**Provided records**.
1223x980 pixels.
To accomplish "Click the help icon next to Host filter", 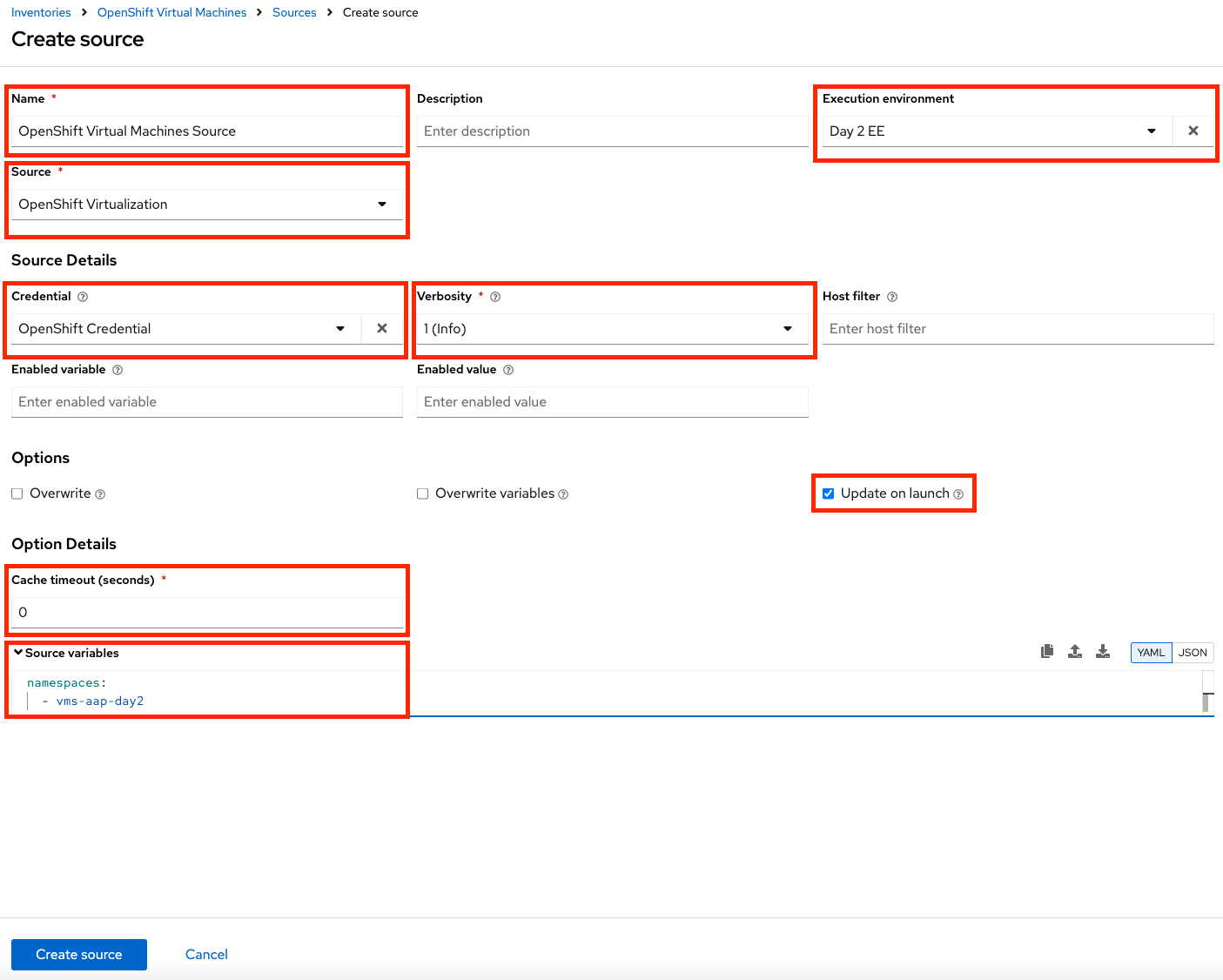I will coord(892,297).
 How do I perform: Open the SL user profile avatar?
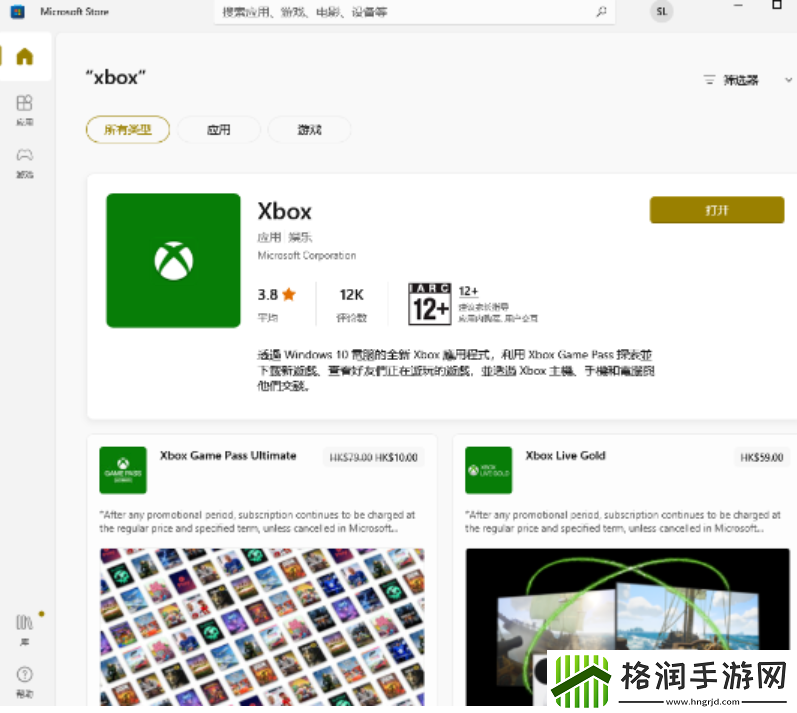point(661,12)
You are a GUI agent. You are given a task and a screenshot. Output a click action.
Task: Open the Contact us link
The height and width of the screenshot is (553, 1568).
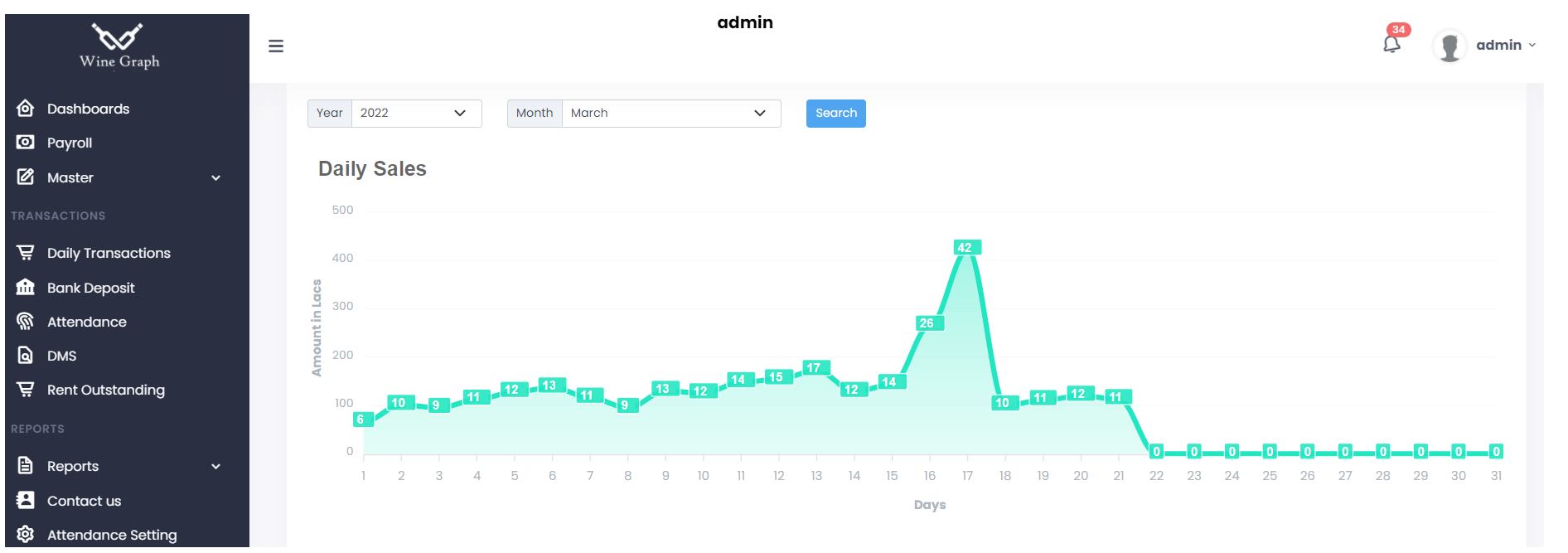coord(84,501)
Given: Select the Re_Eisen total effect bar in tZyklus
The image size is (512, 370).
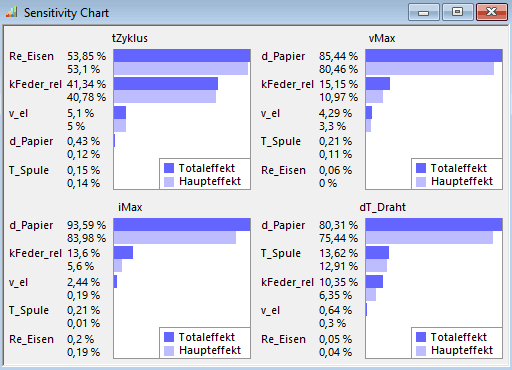Looking at the screenshot, I should [182, 56].
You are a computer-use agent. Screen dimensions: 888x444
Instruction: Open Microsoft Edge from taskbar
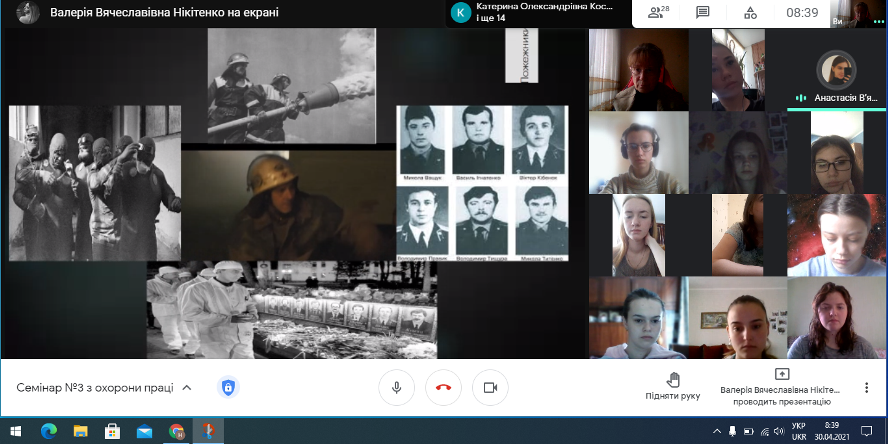click(x=49, y=431)
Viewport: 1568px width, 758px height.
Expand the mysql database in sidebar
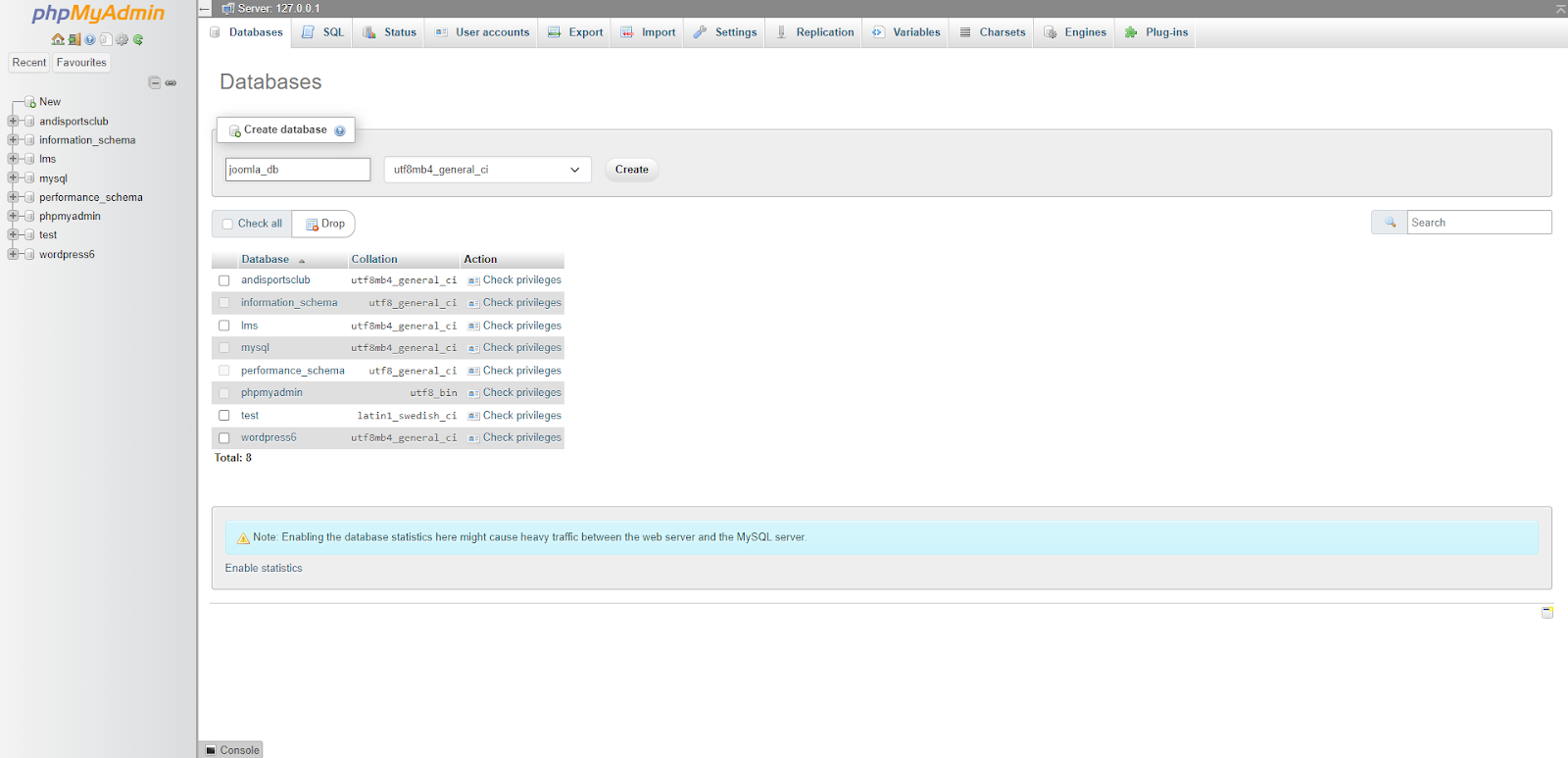point(13,177)
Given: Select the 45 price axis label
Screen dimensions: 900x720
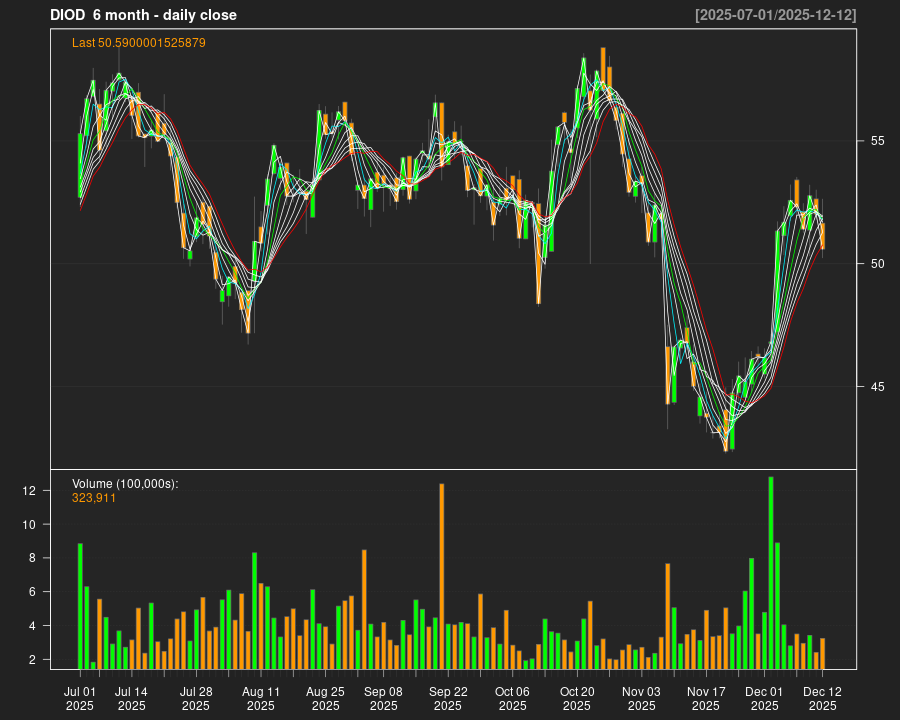Looking at the screenshot, I should pyautogui.click(x=875, y=387).
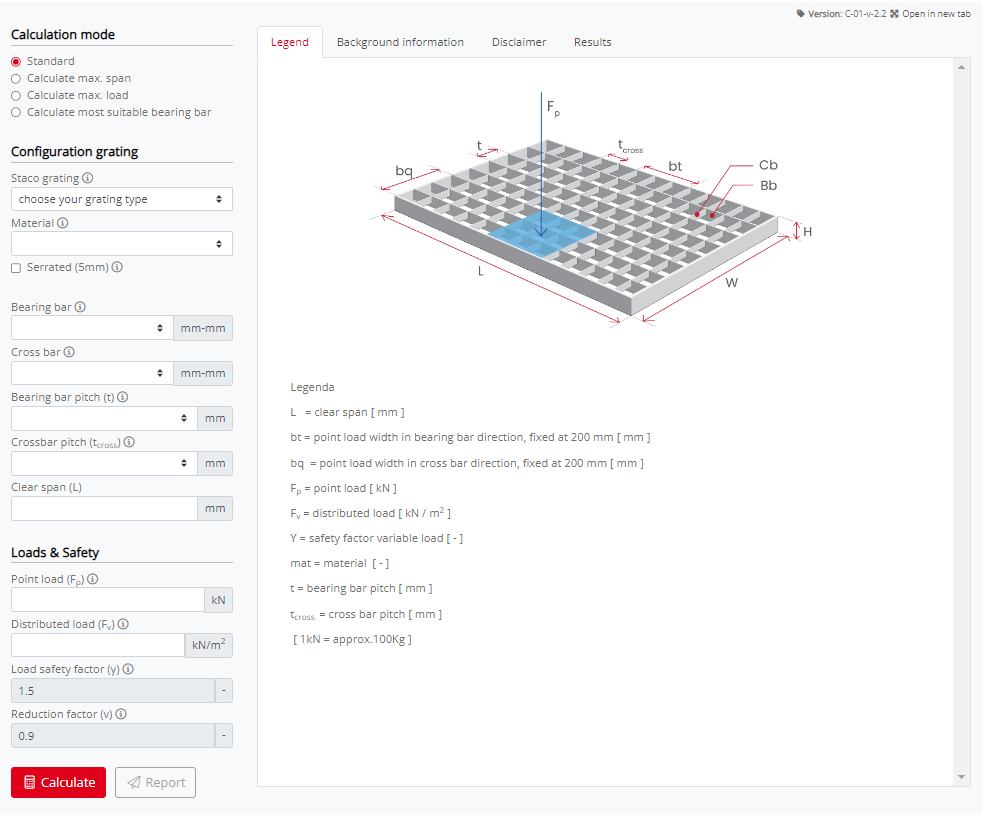Switch to the Background information tab
The height and width of the screenshot is (815, 983).
coord(400,42)
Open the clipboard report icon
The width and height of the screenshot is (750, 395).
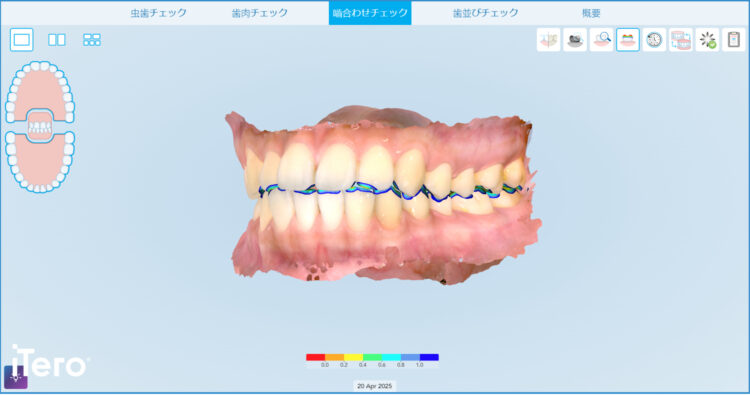[733, 40]
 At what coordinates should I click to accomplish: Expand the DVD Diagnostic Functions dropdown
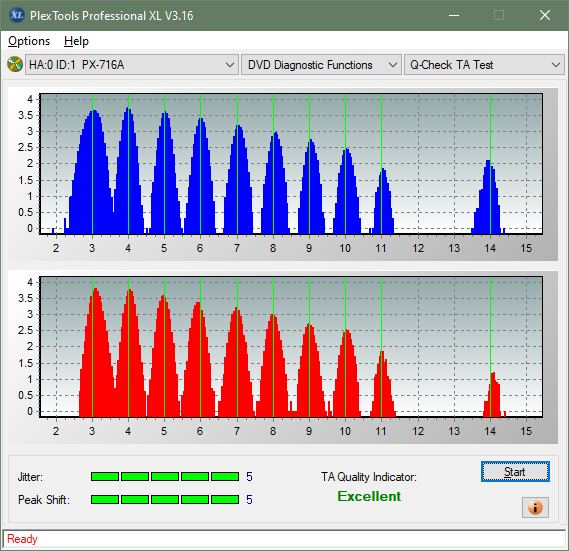tap(321, 65)
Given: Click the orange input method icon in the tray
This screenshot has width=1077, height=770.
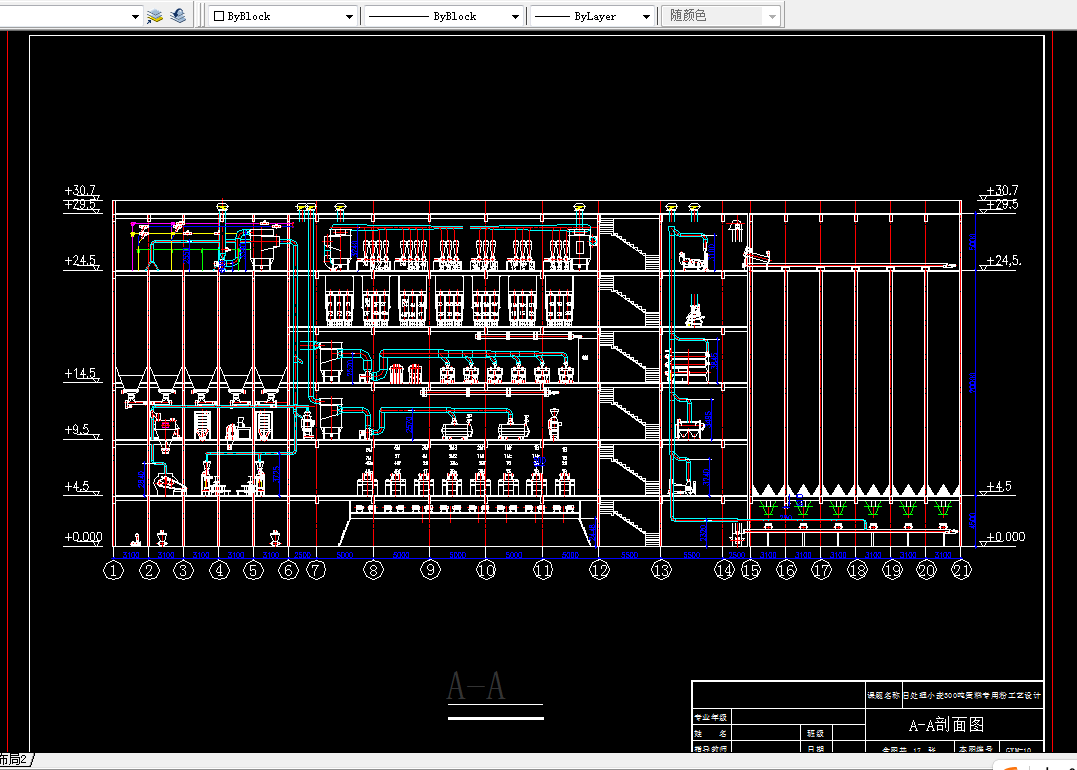Looking at the screenshot, I should [1010, 767].
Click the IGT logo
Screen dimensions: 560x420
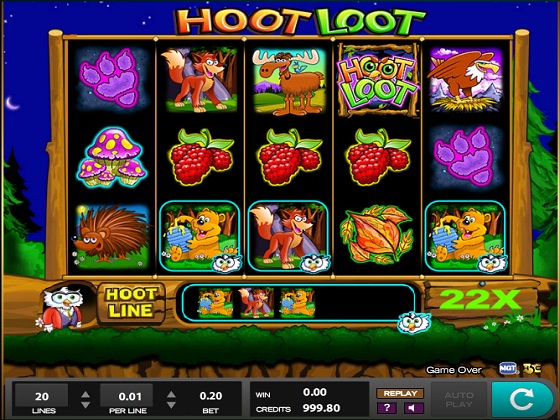[x=508, y=368]
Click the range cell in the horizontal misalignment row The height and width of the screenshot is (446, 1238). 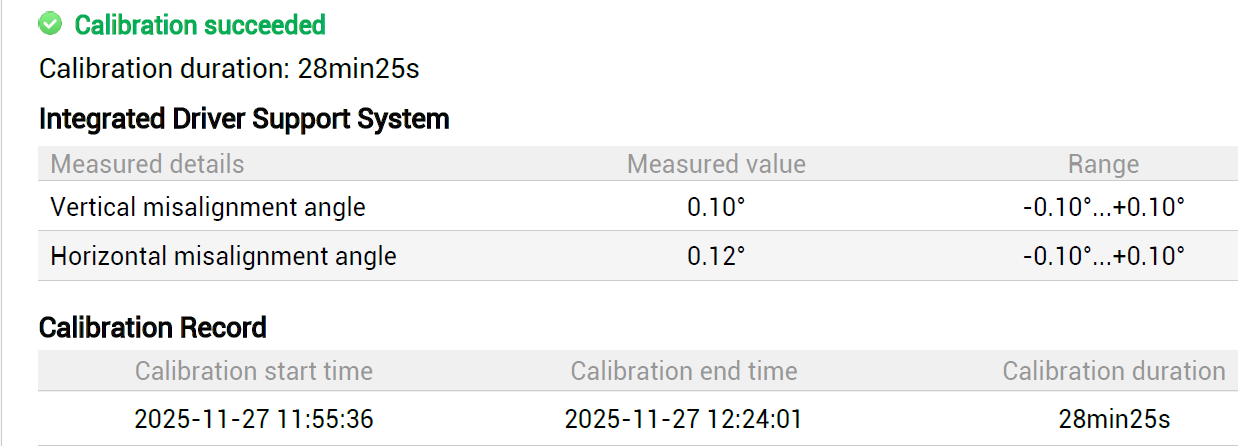coord(1103,256)
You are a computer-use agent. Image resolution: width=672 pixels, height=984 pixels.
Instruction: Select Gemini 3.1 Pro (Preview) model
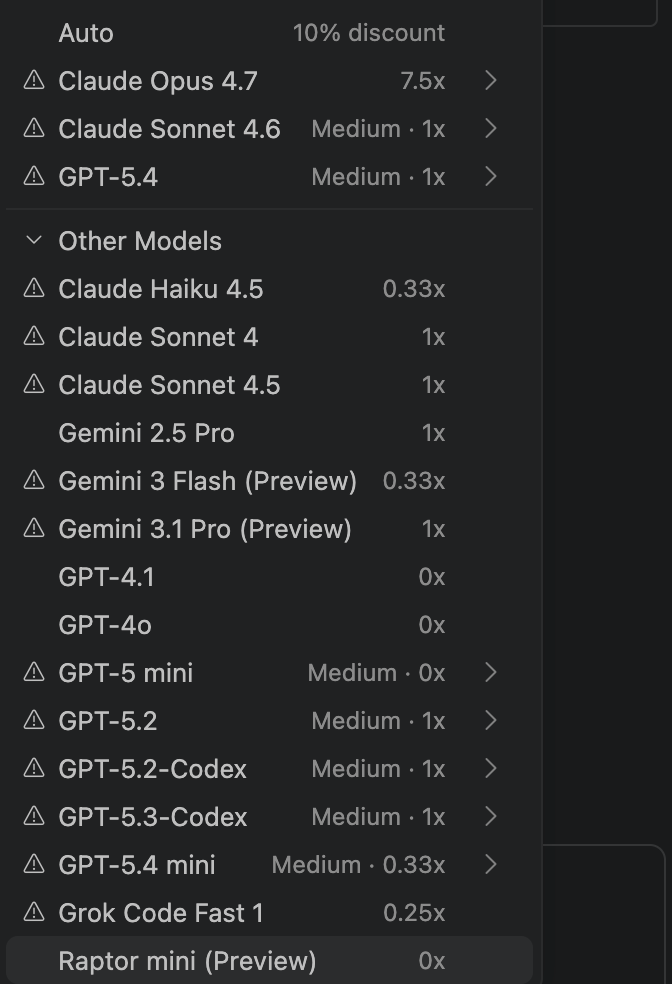(205, 529)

**Task directions**. Select every line in the records above that contains the word "agent".

**Result for this exercise**.
You are a GUI agent. You are given a task and a screenshot. Output a click action.
You are a computer-use agent. Screen dimensions: 888x444
You are a computer-use agent. Image resolution: width=672 pixels, height=984 pixels.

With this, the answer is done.